◆ EXERCISE INSTRUCTIONS: For the entries that follow, retype exactly the lines from the one containing "Task: Click the Italy flag beside SNS Team" to the one containing "The width and", inclusive, and only those. Images stay out of the copy.

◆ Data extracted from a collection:
════════════════════

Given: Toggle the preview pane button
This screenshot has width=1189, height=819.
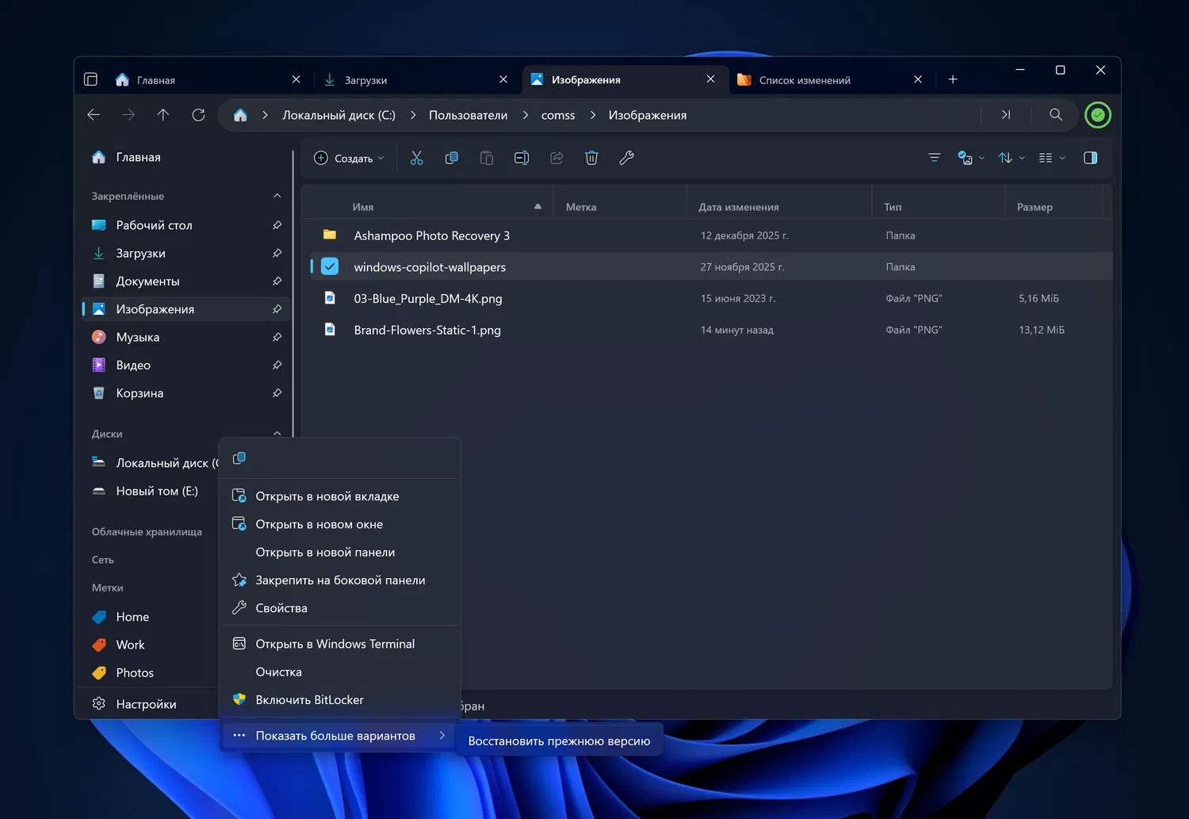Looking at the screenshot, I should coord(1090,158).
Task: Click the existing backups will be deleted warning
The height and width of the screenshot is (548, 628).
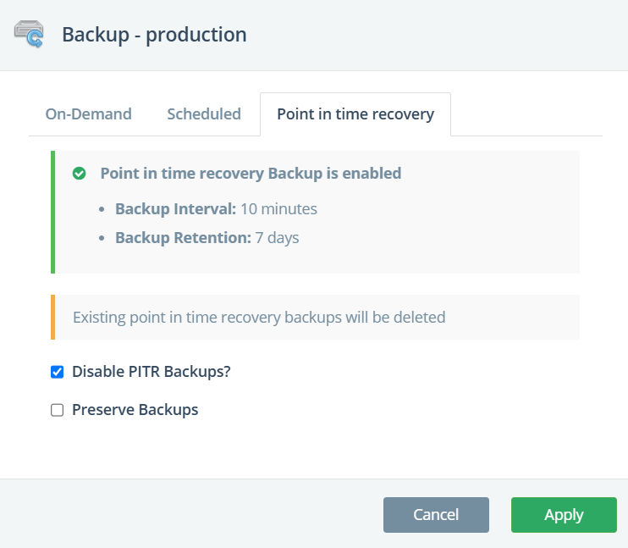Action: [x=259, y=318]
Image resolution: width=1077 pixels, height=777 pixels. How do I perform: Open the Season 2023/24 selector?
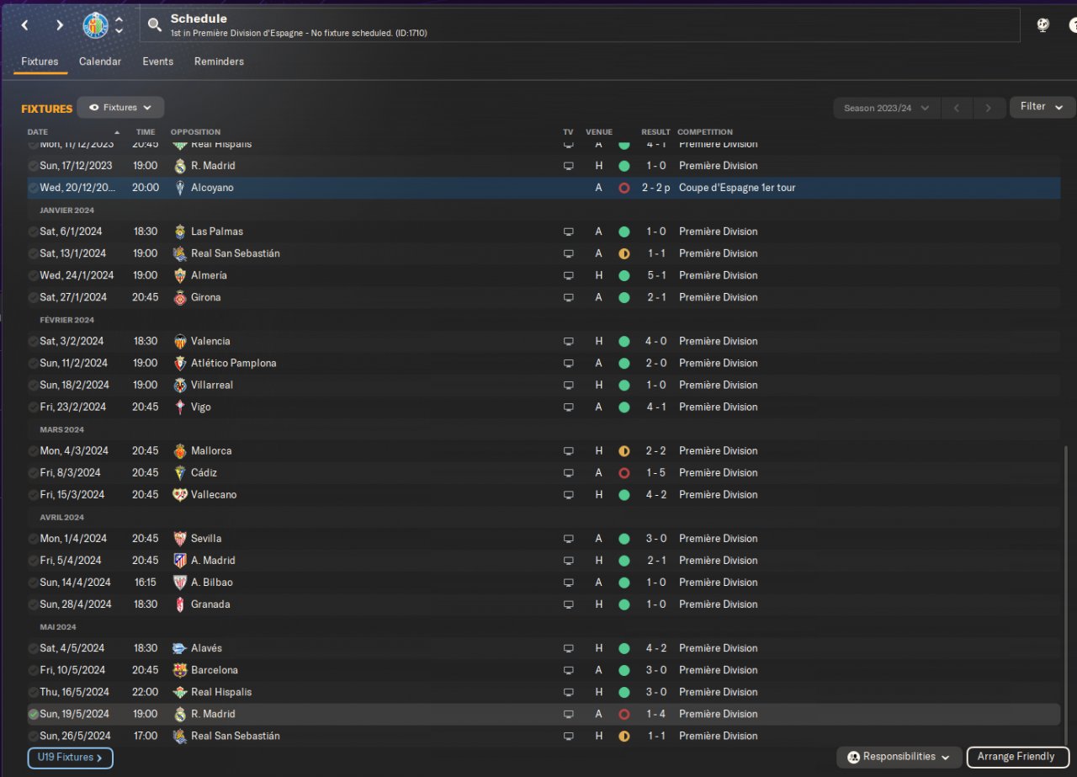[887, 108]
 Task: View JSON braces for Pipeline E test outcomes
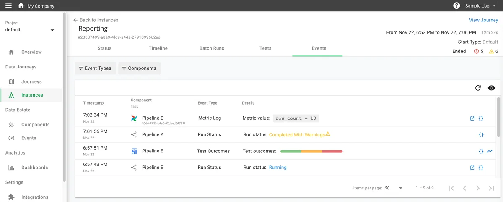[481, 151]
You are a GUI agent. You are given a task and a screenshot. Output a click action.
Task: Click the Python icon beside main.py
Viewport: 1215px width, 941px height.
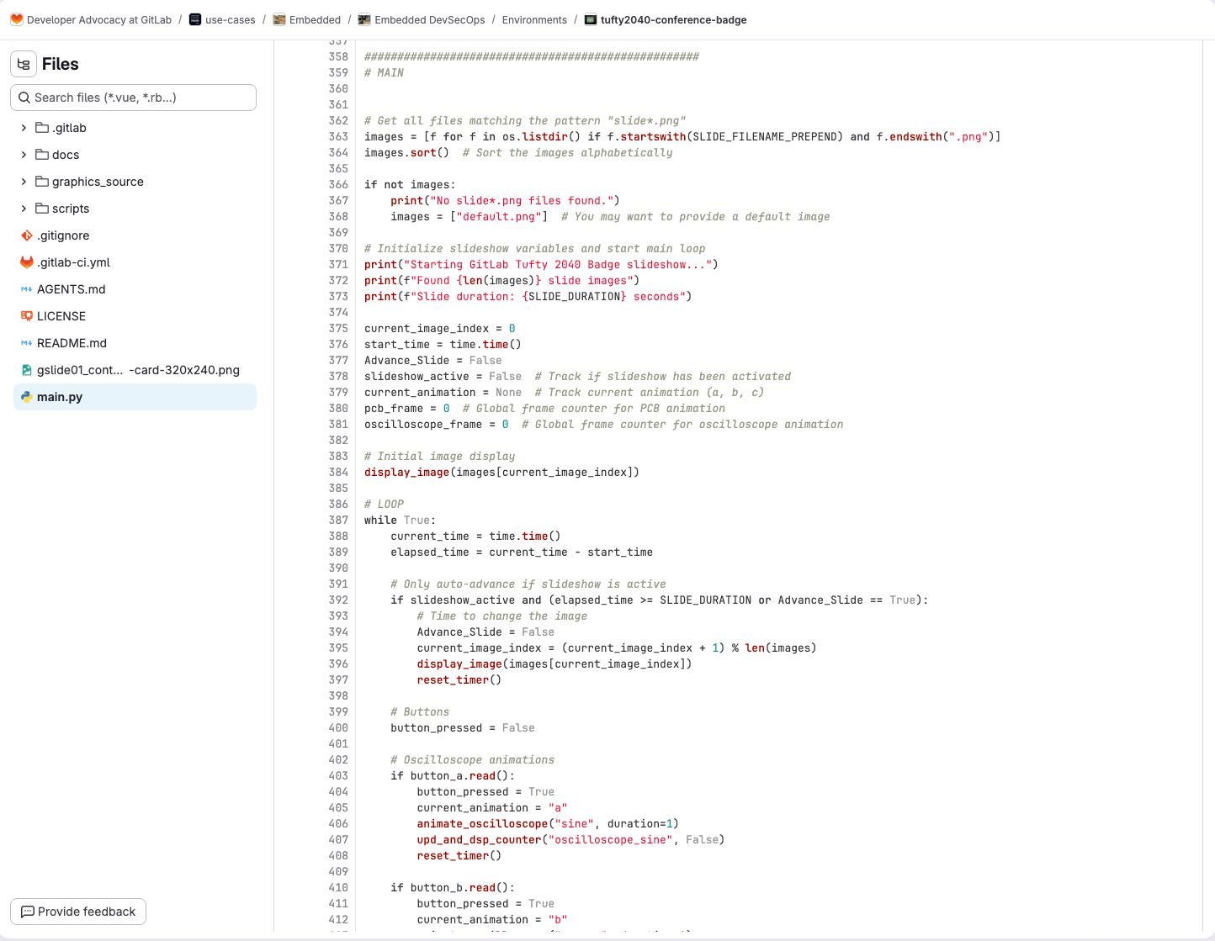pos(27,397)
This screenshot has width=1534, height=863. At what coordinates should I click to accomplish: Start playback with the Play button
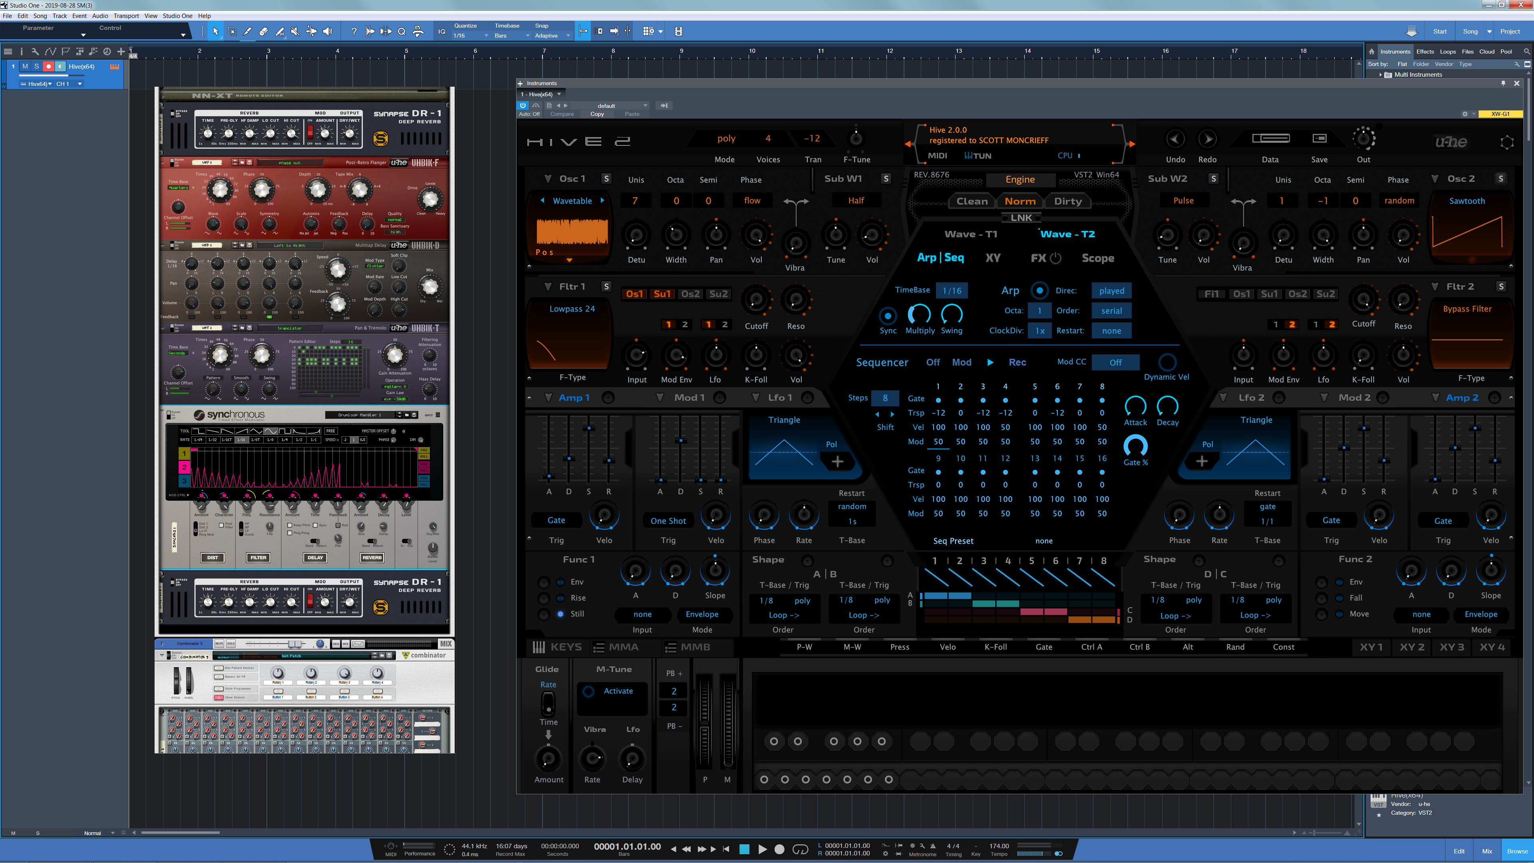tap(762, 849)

════════════════════

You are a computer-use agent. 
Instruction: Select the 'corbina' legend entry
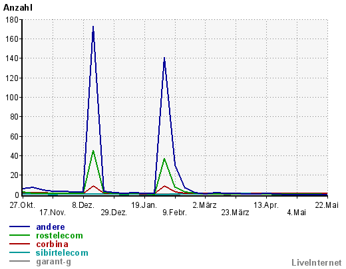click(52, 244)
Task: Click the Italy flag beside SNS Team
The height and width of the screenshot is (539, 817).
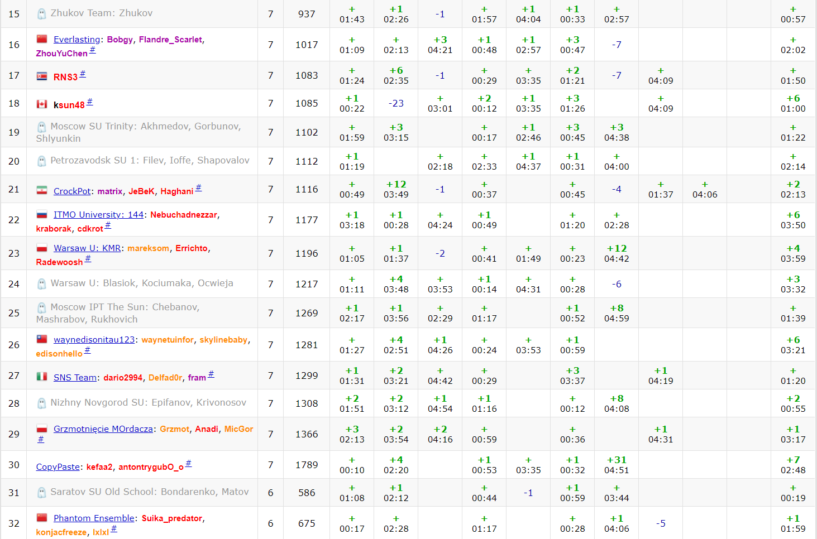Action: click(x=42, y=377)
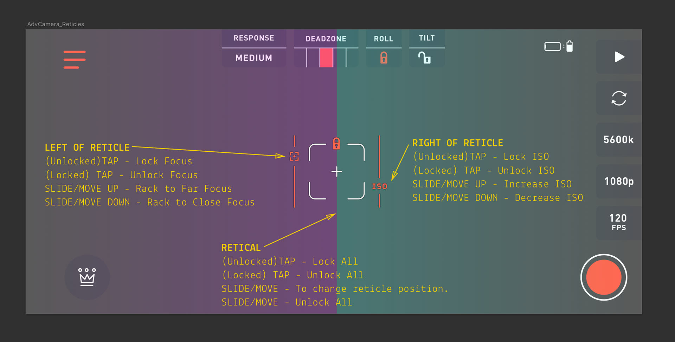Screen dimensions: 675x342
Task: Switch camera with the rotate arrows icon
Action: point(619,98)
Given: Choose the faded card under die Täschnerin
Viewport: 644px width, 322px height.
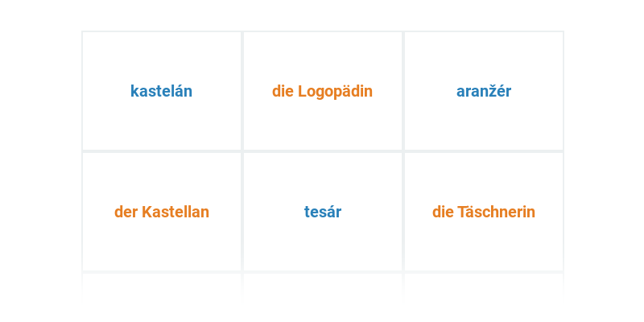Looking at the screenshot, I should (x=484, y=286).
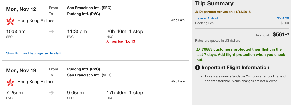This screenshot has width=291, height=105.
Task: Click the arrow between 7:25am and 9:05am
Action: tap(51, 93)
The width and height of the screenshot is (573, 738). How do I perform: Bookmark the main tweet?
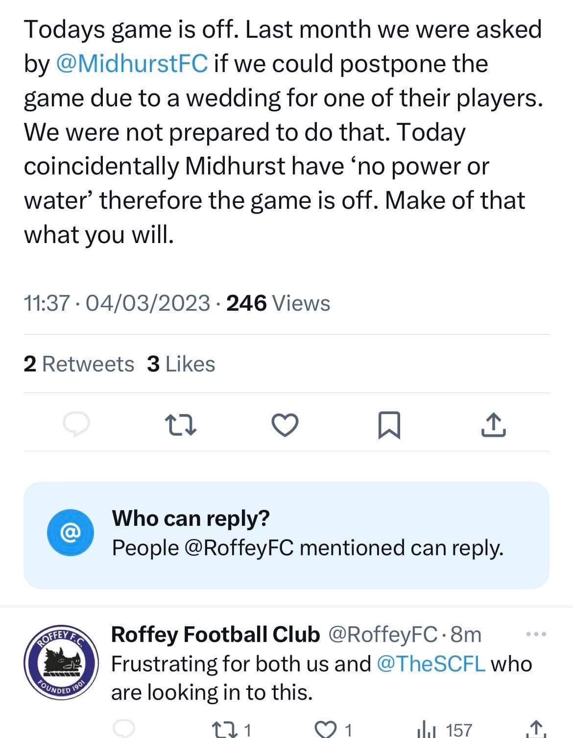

════════════════════

◆ EXERCISE OUTPUT:
Task: Click the Italy flag beside SNS Team
The height and width of the screenshot is (539, 817).
Action: click(x=42, y=377)
Screen dimensions: 675x342
Task: Switch camera with the rotate arrows icon
Action: point(619,98)
Given: Choose the faded card under die Täschnerin
Viewport: 644px width, 322px height.
Looking at the screenshot, I should (x=484, y=286).
This screenshot has width=291, height=105.
Task: Click the arrow between 7:25am and 9:05am
Action: tap(51, 93)
The width and height of the screenshot is (573, 738). How do I perform: Bookmark the main tweet?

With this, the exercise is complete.